For this exercise, print only the lines from the one containing "Image resolution: width=1357" through the end of the material below, exactly as given.

BEGIN

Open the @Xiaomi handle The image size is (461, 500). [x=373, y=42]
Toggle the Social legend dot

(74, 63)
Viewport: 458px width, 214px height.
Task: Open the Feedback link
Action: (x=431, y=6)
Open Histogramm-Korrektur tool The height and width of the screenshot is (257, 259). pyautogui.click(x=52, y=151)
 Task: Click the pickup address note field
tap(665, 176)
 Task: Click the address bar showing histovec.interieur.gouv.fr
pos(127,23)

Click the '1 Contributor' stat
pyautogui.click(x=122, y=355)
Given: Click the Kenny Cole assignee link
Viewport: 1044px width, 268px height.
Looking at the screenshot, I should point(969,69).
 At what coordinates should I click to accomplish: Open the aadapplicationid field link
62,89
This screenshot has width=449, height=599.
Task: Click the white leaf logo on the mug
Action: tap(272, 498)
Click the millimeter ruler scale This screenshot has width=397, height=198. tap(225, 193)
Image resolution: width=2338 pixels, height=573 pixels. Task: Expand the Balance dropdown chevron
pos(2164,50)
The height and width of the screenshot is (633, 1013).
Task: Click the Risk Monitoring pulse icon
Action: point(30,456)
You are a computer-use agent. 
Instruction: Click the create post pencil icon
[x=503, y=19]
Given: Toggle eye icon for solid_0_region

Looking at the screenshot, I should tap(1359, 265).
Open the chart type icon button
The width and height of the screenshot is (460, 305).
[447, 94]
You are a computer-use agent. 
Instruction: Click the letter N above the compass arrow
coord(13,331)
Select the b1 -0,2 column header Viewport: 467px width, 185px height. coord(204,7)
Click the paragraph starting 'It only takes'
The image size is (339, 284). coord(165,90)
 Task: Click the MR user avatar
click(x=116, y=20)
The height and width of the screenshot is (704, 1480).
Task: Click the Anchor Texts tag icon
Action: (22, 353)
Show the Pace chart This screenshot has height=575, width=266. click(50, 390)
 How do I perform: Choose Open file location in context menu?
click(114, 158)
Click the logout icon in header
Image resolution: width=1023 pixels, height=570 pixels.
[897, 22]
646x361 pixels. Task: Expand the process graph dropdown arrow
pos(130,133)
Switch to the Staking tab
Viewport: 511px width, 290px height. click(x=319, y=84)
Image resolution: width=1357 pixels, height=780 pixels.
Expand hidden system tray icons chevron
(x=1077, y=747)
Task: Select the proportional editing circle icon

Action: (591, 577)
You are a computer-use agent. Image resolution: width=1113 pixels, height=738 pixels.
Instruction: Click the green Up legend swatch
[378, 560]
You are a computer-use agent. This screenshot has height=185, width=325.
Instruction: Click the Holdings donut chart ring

END

TASK RESPONSE:
Image resolution: width=1357 pixels, height=780 pixels.
Expand hidden system tray icons chevron
(x=1077, y=747)
Task: Select the proportional editing circle icon

Action: (591, 577)
You are a computer-use agent. Image resolution: width=1113 pixels, height=738 pixels.
Instruction: Click the green Up legend swatch
[378, 560]
You are a computer-use agent. This screenshot has height=185, width=325.
Instruction: Click the Holdings donut chart ring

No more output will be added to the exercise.